On May 21, Congress voted in favor of the bill, which places a two-year moratorium on the Army Corps’ plans. The Senate approved the bill, spearheaded by Sen. Mitch McConnell (R-Ky.) and introduced by Sen. Lamar Alexander (R-Tenn.), last week. The Freedom to Fish Act wil also require the Army Corps to take down physical barriers, like buoys, already in place at several dams on the river.

The bill will become law and be put into effect once signed by President Obama.

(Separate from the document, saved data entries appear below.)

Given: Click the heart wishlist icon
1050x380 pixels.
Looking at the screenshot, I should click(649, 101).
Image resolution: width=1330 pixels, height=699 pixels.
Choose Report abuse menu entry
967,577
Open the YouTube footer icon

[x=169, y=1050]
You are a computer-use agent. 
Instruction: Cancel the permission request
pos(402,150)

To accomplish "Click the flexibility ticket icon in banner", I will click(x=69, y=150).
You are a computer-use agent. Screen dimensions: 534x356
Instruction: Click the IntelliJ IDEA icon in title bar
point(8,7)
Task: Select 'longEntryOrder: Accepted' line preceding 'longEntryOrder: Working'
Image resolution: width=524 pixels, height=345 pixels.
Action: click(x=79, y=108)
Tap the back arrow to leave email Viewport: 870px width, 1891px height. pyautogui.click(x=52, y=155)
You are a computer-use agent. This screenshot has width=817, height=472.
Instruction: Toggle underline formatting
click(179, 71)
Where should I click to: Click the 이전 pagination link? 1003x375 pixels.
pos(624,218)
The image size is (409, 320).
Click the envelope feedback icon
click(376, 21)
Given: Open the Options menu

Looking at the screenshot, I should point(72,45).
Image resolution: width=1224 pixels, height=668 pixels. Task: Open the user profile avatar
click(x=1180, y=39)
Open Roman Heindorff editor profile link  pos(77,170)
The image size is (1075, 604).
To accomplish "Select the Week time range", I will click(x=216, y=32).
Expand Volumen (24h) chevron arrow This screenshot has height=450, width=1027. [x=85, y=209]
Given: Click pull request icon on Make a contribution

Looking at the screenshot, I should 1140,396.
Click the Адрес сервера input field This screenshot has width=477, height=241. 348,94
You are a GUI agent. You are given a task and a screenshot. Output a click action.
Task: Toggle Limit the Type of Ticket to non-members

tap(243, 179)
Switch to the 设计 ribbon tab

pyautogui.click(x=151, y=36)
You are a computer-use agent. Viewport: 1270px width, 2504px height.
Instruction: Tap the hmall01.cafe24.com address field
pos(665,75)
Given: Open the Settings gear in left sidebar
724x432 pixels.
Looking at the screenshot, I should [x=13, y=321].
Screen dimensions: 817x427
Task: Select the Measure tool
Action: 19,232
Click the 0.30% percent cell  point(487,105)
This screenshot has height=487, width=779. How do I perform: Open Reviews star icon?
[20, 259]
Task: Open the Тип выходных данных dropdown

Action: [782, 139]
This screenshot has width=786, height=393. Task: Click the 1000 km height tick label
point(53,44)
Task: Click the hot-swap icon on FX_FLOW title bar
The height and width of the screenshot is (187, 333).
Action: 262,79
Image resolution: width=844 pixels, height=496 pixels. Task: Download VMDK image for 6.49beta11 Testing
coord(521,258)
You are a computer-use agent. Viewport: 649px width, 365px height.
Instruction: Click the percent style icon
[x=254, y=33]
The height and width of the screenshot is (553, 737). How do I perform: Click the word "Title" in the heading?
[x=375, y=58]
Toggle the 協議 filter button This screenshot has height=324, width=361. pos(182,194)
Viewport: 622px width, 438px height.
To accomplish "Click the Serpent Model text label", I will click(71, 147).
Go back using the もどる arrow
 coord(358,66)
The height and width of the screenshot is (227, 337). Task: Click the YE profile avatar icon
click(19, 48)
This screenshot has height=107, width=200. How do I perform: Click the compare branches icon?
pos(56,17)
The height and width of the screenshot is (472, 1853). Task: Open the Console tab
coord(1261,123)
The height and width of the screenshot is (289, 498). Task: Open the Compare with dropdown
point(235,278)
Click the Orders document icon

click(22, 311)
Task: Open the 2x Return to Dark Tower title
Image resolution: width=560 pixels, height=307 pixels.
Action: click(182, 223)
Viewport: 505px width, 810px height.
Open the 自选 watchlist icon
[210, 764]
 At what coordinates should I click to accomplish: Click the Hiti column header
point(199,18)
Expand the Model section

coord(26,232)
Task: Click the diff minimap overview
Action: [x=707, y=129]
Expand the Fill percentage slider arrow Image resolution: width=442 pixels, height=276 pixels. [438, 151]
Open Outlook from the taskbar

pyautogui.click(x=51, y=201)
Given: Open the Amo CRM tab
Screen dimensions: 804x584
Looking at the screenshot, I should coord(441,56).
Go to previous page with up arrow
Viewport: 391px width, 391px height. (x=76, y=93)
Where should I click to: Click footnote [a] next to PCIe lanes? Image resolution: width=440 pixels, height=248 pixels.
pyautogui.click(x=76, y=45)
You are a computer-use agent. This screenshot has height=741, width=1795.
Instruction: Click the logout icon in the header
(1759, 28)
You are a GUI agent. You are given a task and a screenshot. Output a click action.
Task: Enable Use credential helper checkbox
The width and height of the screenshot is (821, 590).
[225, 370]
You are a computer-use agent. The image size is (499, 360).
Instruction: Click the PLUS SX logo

“While angling and boating access are important to the area’s economy, the proposed barriers along the Cumberland River were also unnecessary and counterproductive from a safety standpoint,” stated Gordon Robertson, vice president of the American Sportfishing Association, in a press release. “Particularly concerning with these proposed closures was the lack of public input that went into the Army Corps’ decision. If anglers had been provided an opportunity to weigh in on this proposal, Congressional action might not have been needed.”

The Corps cited public safety concerns (including 14 drownings since 1970) and a 1996 regulation as cause for implementing the restrictions, which would have been permanent.